Publisher: Sky Pony Press
Released: June 2nd 2015
My Rating: 4 stars out of 5
Find it on Goodreads
In 2013: Sixteen-year-old Alora is having blackouts. Each time she wakes up in a different place with no idea of how she got there. The one thing she is certain of? Someone is following her.
In 2146: Seventeen-year-old Bridger is one of a small number of people born with the ability to travel to the past. While on a routine school time trip, he sees the last person he expected—his dead father. The strangest part is that, according to the Department of Temporal Affairs, his father was never assigned to be in that time. Bridger’s even more stunned when he learns that his by-the-book father was there to break the most important rule of time travel—to prevent someone’s murder.
And that someone is named Alora.
Determined to discover why his father wanted to help a “ghost,” Bridger illegally shifts to 2013 and, along with Alora, races to solve the mystery surrounding her past and her connection to his father before the DTA finds him. If he can stop Alora’s death without altering the timeline, maybe he can save his father too. (from Goodreads)
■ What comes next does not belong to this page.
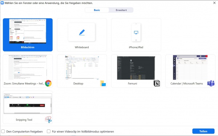Click the Notion icon on Fernuni tile
This screenshot has height=136, width=218.
click(x=157, y=83)
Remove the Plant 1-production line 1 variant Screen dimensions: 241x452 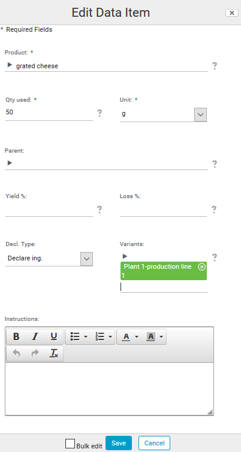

I was a little bit wary about starting The Edge of Forever, as I had recently read a time travel book which turned out to be a cheesy sap-fest with no explanation for how the time travel was actually happening. Luckily, The Edge of Forever was not like that at all and I actually really enjoyed it.
The Edge of Forever was told from two POVs: Bridger’s and Alora’s. I actually liked both of them a lot, though I did find Bridger’s a bit more interesting at times because he was from the future so I liked seeing all the differences between his world and our present day one. They were both interesting characters and they both had their own problems to deal with. Alora was suffering from random blackouts: she would start off in one location and then suddenly wake up somewhere completely different with no memory of how she got there. She was unsurprisingly alarmed by this and was desperate to find out what was wrong with her. I do think though that in real life, a person suffering from these sorts of blackouts would probably tell someone about them. Alora didn’t want to tell her aunt because she was worried about money and how much it would all cost for her to be examined etc. but even if that were the case, it seemed unrealistic to just keep it a complete secret. What was happening was really serious, she had no idea what what was going on, or if these blackouts were dangerous enough to kill her. Personally, I wouldn’t like to risk my life in that way. That aside, Alora was also searching for information about her father. Her aunt refused to tell her anything about him and Alora knew that something wasn’t right - why had he left her on his aunt’s doorstep all those years ago? To be honest, the secret behind her father wasn’t too hard to guess, though there were some unexpected things which were cool, and I liked how determined Alora was. She was already dealing with a lot of crap (ugh Trevor) but she was not willing to give up on this. It was a testament to her character that she kept trying to find out what happened even when it seemed like she’d reached a dead end, and she was never going to get any answers.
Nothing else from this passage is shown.